Gulp. Clearly this was a situation which required some delicacy and maybe a little advance planning. Should I ask for measurements in advance or perhaps leave a set of scales on the doorstep for friends to discreetly step on? Would I even have any friends left after grilling them about their vital statistics? Even more worryingly, was I about to organise a meet-up I couldn't attend myself? I nervously turned to the next section – How to Arrive.
Serious thought was needed here, according to Dr Van Tulleken. Forget visitors gently sauntering up your path with a friendly nod towards the neighbours. No. People needed to be moved urgently and at pace, into the garden on arrival. Despite having swiftly moved 'fix the garden gate' up the Wilson to-do list, I realised our guests would have to be frogmarched through the house before being turfed into the back garden.
Luckily, the guidance allowed us to do just that. That is as long they wore a mask, washed their hands beforehand and didn't touch anything on the way through. No lingering by the shoe rack, no pausing to admire the new sideboard or offer a witty observation on the dust levels in the hall. No. Straight through and into the sanctuary of the outside where finally we would all be allowed to relax in peace. Provided we stood in a 2-2-2 formation throughout and didn't make any sudden movement towards stroking the dog.
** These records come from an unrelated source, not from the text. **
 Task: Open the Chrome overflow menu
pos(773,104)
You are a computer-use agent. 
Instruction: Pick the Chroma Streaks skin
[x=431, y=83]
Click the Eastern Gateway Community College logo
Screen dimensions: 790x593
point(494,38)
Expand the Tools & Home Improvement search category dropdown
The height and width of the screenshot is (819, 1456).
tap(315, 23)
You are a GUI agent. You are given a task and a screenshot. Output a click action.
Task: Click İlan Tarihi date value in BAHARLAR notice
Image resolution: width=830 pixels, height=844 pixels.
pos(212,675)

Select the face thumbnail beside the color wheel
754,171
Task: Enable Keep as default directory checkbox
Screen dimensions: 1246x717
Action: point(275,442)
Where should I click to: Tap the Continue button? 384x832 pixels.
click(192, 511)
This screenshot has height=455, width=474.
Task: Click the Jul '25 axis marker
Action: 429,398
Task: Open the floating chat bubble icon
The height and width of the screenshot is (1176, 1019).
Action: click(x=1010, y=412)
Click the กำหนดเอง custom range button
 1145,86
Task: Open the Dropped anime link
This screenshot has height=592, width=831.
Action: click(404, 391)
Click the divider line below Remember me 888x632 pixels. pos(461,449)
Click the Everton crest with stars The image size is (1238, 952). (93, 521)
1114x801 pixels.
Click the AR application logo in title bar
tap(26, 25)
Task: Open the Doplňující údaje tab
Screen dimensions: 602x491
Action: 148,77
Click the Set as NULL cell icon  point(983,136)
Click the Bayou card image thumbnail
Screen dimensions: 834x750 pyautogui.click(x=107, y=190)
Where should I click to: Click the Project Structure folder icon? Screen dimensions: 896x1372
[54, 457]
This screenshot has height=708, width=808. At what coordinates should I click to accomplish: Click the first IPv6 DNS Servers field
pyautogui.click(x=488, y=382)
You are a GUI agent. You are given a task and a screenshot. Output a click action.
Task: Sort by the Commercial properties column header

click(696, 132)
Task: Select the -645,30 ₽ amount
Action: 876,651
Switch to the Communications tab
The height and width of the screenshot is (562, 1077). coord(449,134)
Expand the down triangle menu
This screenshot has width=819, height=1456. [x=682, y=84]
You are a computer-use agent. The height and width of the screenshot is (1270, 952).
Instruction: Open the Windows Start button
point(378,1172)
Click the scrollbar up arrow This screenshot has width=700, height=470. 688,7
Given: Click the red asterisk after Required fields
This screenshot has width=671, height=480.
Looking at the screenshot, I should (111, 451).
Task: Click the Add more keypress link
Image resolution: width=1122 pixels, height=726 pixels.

Thankfully, the website provided a natty little picture sequence illustrating the best ways to avoid any social distancing faux pas. Top tips included drawing white circles for each guest on your grass – or in the highly likely scenario of you not possessing an industrial-sized line marking machine – laying out 12 two-metre by two-metre picnic blankets and ordering any guests to stand or sit at the intersections where the blankets met.
Now I confess I enjoy a summer picnic as much as the next person, but a dozen blankets is a tall order even for those with a hoarding compulsion. A swift count up of likely substitutes in the house – five towels, three tea towels and a bath mat – still saw me coming up short on the social distancing hardware. Not only that, my dreams of an afternoon of summer prosecco and strawberries was swiftly looking less Wimbledon and more Wormwood Scrubs by the minute. Food was clearly out anyway, unless people were prepared to bring their own cutlery, crockery and a signed form stating they weren't going to stray near anybody else's coleslaw.
And, just in case the measures so far hadn't moved the atmosphere from one of jovial geniality to paranoid terror, there was a reminder for hosts to "do anything you can to signal that this is not a normal gathering". Okey doke. I think they've probably got that one already.
By the stage I'd reached the Using the Toilet section, I'd given up on Dr Van Tulleken and the legions of other online guides and decided to spend the next few months hunkering down with just the teenager, husband and dog for company. Any emotional reunions would just have to go on hold until restrictions were further lifted. I'm afraid I just don't possess enough bathroom cleaner or know enough people with a BMI of 25.
Until then the Wilson new normal is going to look surprisingly similar to the old. But perhaps with more prosecco and strawberries. It is summer after all.